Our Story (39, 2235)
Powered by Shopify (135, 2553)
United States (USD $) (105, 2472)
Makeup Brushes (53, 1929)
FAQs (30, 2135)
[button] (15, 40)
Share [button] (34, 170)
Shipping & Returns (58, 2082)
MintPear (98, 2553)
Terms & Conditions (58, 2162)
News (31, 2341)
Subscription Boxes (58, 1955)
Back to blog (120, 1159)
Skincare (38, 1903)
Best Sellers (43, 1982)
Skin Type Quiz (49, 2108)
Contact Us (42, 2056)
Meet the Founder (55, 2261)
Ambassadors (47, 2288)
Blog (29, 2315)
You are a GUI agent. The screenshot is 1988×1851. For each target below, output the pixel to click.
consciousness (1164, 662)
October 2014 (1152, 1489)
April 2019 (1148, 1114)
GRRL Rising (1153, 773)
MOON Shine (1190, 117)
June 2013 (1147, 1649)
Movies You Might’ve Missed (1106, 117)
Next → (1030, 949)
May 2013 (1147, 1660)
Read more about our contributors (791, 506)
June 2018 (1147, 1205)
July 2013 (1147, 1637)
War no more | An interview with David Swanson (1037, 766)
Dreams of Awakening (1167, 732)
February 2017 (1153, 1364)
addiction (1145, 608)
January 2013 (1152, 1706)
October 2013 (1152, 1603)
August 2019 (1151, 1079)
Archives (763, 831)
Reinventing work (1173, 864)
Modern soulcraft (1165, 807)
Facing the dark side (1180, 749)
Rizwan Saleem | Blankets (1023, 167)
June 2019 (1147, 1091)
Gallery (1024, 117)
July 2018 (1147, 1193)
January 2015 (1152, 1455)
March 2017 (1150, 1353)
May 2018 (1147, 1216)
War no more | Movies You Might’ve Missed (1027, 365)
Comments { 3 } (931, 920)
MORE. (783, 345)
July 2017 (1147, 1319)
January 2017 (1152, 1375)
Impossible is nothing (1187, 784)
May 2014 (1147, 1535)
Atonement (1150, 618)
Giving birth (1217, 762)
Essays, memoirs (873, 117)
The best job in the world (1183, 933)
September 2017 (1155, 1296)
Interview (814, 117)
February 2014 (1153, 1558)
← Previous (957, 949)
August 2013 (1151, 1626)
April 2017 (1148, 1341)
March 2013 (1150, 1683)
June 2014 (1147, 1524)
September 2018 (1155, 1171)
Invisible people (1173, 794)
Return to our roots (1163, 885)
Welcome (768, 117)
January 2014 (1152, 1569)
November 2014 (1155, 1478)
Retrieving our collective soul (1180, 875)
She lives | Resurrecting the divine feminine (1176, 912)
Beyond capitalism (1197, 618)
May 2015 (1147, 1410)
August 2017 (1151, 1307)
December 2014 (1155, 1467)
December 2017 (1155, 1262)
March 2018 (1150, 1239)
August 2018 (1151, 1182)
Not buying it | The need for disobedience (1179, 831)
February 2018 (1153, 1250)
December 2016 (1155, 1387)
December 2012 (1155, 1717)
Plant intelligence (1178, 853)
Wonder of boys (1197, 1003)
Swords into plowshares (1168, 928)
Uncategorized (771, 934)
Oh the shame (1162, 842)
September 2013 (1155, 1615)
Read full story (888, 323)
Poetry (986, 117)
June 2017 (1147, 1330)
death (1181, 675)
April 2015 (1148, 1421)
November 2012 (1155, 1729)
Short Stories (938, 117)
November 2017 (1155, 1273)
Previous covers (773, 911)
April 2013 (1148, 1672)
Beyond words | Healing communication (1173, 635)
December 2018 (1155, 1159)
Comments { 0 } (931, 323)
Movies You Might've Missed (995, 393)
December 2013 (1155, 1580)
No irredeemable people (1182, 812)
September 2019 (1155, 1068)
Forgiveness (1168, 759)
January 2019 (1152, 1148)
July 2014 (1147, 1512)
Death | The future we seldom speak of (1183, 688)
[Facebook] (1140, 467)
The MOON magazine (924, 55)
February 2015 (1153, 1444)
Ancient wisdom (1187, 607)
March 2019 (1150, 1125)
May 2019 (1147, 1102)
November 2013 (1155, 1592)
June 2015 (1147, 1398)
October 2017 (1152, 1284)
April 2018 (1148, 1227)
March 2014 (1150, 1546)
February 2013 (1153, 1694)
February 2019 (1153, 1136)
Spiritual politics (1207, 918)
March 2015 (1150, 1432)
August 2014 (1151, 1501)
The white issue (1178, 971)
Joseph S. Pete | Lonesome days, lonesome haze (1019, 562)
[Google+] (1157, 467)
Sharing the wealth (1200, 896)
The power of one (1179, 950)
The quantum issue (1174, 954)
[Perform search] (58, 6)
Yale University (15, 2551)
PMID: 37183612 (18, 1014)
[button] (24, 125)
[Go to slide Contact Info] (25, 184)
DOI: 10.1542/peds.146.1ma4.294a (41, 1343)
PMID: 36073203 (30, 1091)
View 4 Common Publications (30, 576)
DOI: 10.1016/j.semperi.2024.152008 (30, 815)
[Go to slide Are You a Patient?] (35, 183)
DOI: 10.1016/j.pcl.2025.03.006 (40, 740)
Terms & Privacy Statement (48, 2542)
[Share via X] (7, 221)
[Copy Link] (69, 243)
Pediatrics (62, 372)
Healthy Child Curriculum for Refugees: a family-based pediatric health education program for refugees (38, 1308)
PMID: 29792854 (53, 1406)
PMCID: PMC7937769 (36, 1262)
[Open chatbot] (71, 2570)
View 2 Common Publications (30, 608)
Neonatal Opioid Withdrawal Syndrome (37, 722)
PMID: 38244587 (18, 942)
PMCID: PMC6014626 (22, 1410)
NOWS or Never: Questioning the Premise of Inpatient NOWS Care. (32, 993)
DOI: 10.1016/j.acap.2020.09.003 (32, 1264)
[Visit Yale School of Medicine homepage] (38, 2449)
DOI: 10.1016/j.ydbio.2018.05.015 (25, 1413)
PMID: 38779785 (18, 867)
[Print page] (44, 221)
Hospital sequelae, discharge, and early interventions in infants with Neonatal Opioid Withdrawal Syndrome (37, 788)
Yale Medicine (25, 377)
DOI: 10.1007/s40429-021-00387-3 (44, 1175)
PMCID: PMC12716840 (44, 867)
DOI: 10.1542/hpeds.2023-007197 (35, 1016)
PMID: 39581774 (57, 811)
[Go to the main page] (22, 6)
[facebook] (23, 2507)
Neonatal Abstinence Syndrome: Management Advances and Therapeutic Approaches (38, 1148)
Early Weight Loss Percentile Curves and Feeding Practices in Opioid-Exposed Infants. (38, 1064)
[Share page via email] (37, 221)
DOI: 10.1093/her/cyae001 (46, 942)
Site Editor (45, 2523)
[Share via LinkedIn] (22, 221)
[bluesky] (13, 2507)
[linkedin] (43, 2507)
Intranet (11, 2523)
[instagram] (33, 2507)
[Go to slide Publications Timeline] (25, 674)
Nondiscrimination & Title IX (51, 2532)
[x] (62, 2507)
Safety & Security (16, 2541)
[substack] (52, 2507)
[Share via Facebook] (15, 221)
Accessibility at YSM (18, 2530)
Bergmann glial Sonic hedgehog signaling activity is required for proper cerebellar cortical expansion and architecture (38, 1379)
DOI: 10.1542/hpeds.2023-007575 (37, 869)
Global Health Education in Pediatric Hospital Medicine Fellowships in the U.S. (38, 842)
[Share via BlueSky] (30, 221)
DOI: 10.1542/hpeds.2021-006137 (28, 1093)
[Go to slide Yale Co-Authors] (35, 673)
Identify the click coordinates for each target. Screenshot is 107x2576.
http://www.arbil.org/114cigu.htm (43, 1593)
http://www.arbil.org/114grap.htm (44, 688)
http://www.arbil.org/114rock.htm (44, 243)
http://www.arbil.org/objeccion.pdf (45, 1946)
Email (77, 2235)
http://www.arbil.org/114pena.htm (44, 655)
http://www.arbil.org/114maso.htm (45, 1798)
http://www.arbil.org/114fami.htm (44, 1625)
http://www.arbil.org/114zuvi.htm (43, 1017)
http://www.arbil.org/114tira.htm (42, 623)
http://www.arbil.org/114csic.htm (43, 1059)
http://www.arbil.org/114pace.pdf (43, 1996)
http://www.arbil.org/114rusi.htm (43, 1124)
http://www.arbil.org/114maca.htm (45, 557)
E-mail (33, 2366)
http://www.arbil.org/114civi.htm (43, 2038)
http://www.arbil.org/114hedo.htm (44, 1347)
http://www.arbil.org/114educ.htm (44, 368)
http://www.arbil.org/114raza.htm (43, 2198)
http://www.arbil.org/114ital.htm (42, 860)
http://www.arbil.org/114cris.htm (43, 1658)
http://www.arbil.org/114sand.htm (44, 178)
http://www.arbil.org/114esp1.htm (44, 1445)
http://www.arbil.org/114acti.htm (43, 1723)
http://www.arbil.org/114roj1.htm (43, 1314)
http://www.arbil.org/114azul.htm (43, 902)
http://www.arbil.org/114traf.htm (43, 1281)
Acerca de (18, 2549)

__________________________________________________

## Exercise details
Only one stretch of the data above is needed. Restate it word for word, from the line containing "The power of one (1179, 950)" through the line containing "PMID: 38244587 (18, 942)", both ends included.

## Answer space
The power of one (1179, 950)
The quantum issue (1174, 954)
[Perform search] (58, 6)
Yale University (15, 2551)
PMID: 37183612 (18, 1014)
[button] (24, 125)
[Go to slide Contact Info] (25, 184)
DOI: 10.1542/peds.146.1ma4.294a (41, 1343)
PMID: 36073203 (30, 1091)
View 4 Common Publications (30, 576)
DOI: 10.1016/j.semperi.2024.152008 (30, 815)
[Go to slide Are You a Patient?] (35, 183)
DOI: 10.1016/j.pcl.2025.03.006 (40, 740)
Terms & Privacy Statement (48, 2542)
[Share via X] (7, 221)
[Copy Link] (69, 243)
Pediatrics (62, 372)
Healthy Child Curriculum for Refugees: a family-based pediatric health education program for refugees (38, 1308)
PMID: 29792854 (53, 1406)
PMCID: PMC7937769 (36, 1262)
[Open chatbot] (71, 2570)
View 2 Common Publications (30, 608)
Neonatal Opioid Withdrawal Syndrome (37, 722)
PMID: 38244587 (18, 942)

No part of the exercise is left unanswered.